Once again the hills around Heidelberg are alive to the sound of music.  This time, however, we know when the music stops.  As the Springer debt of around £2 billion matures in the next year, owners Cinven and Candover must decide whether to renegotiate with the banks – expensive – or sell and trigger the change of ownership clauses that allow the banks to renegotiate the debt – very expensive , but someone else’s problem.  After all, Cinven and Candover have already cleared their profits in the three re-financings they have already led and will not wish to stick around to see that margin diminished. The FT (24 November 2009) says that the private equity owners will now sell the whole of Springer for less than the €400 million which they had hoped to get for only 49% just a few months ago .

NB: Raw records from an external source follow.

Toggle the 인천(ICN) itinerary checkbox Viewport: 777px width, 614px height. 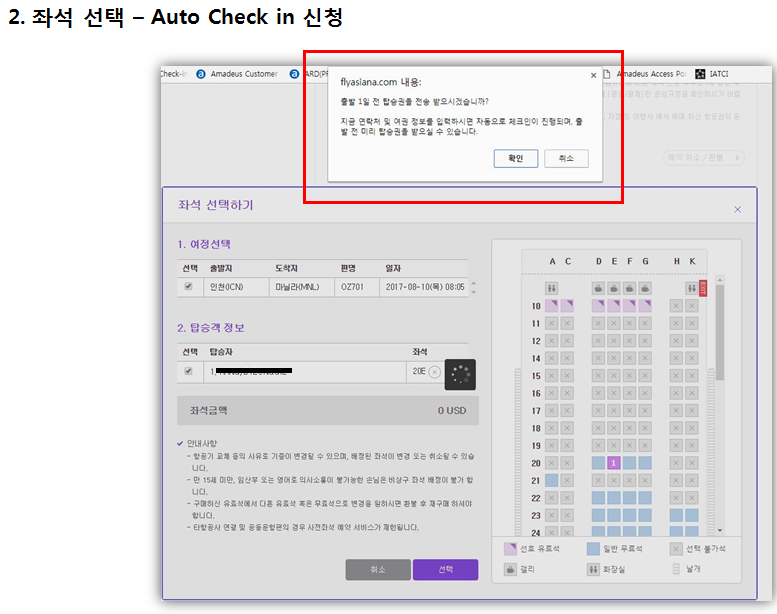[x=189, y=287]
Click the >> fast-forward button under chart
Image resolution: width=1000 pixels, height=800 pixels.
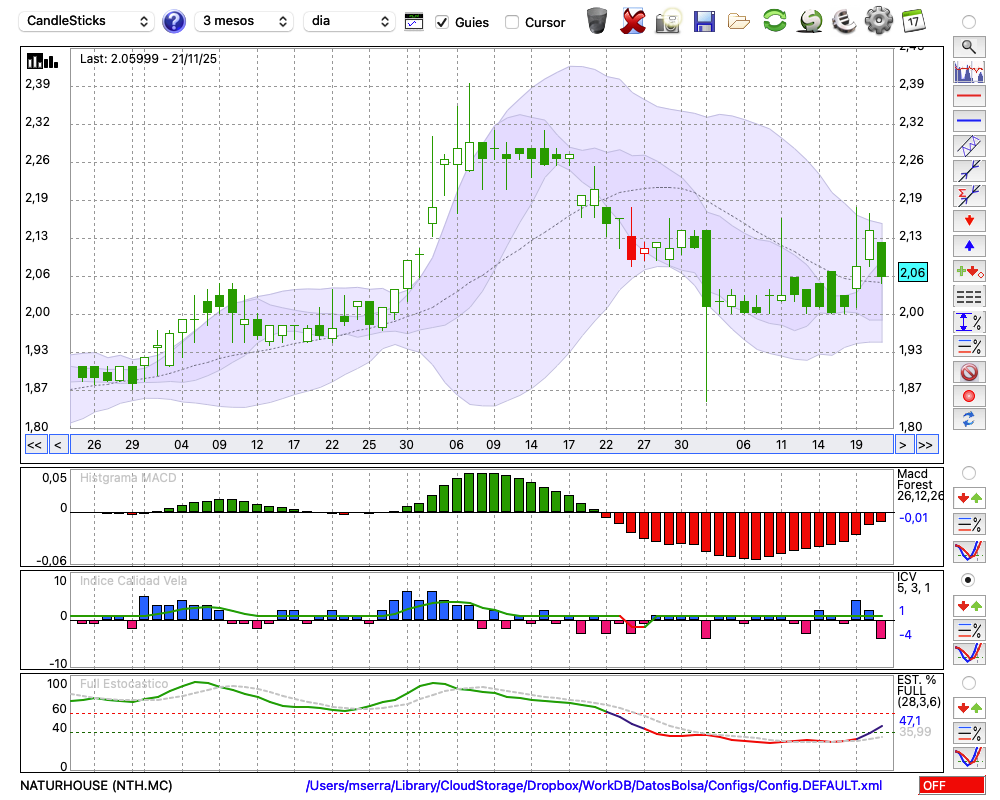coord(926,445)
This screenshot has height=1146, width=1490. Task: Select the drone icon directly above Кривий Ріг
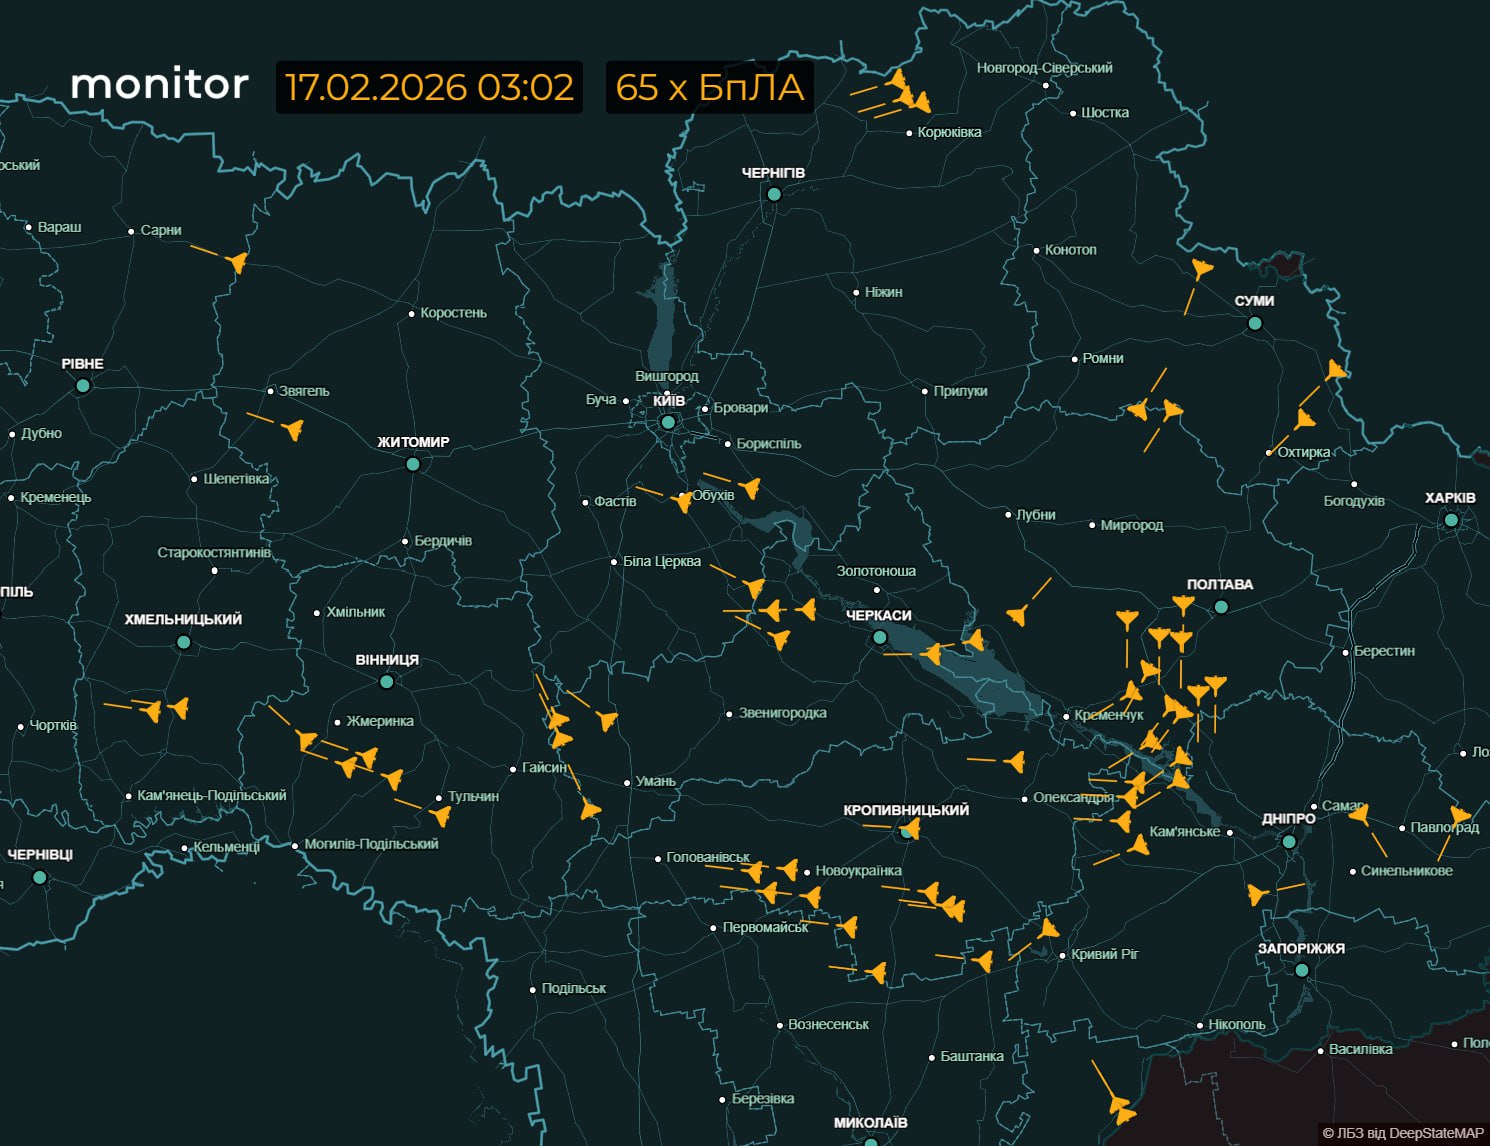click(1047, 929)
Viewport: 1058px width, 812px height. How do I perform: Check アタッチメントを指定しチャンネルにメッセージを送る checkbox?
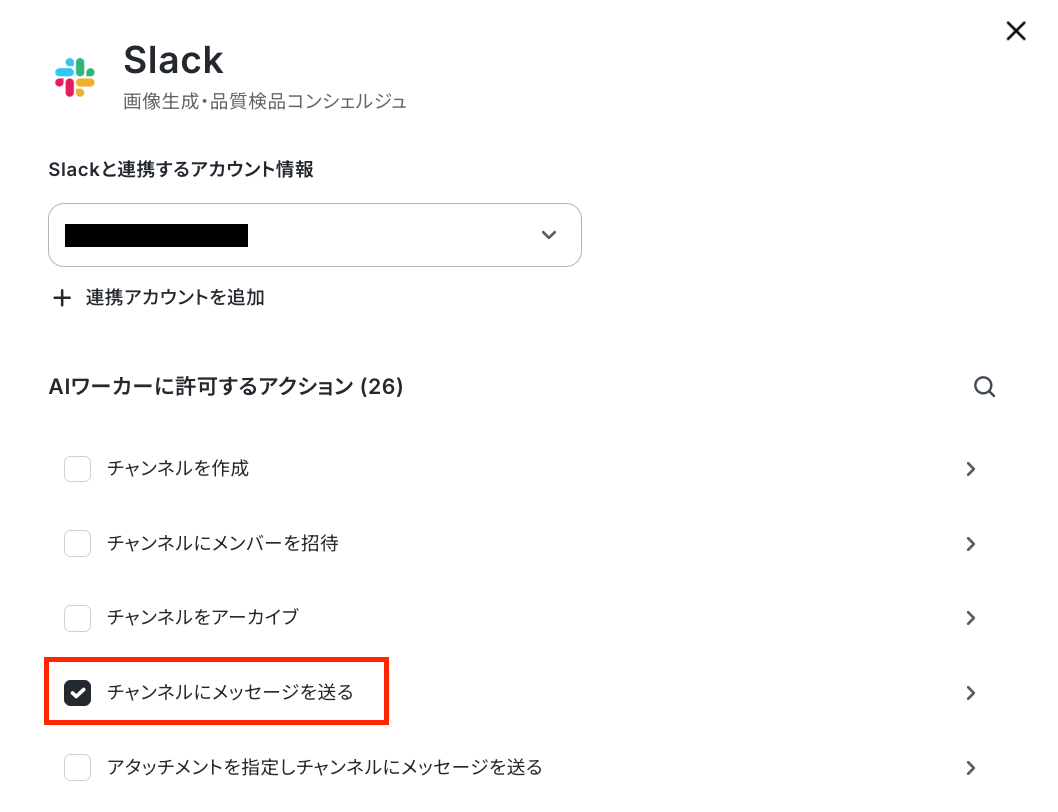tap(78, 767)
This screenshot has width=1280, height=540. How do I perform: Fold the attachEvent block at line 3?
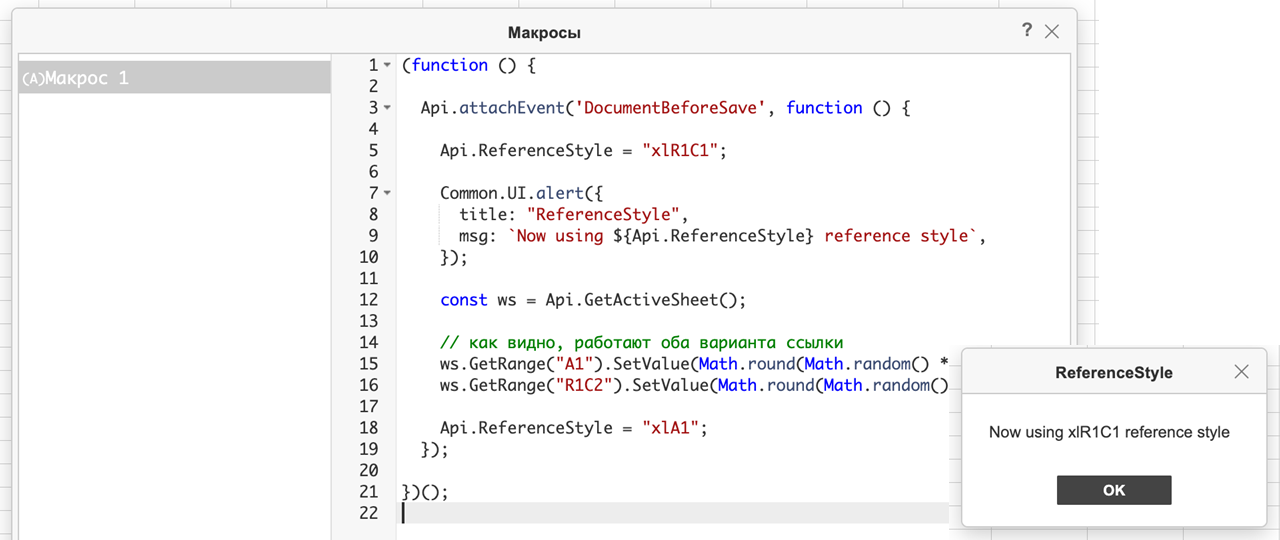387,108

Those private equity players still in the bidding (the FT says they are EQT and Apax) must be very miffed by these proceedings.  And the Springer management team, which has done a splendid job in reviving the margins of a great but wasted asset since it took over in 2003, must also be scratching their heads, and wondering if this is the moment to leave the dance floor and head for the bank.  But if the price is really where the FT says it is, then the door would be open for many more players to join the game of musical chairs.  The private equity players are put off by the debt , the regulator would rule out Elsevier, Wiley-Blackwell are still swallowing and saying never again, but a joint enterprise of Thomson Reuters Science and Healthcare with Springer, floated in New York , would make great sense.  It gives Springer more US exposure and adds a healthcare arm, and the potential of using ISI as an upward step into academic and research service markets.  Which is just where a major primary content publisher should be wanting to go.

Verdict: this is just too obvious ever to take place. When the music stops, you usually find you are on the wrong chair, and sometimes that you do not have a chair at all.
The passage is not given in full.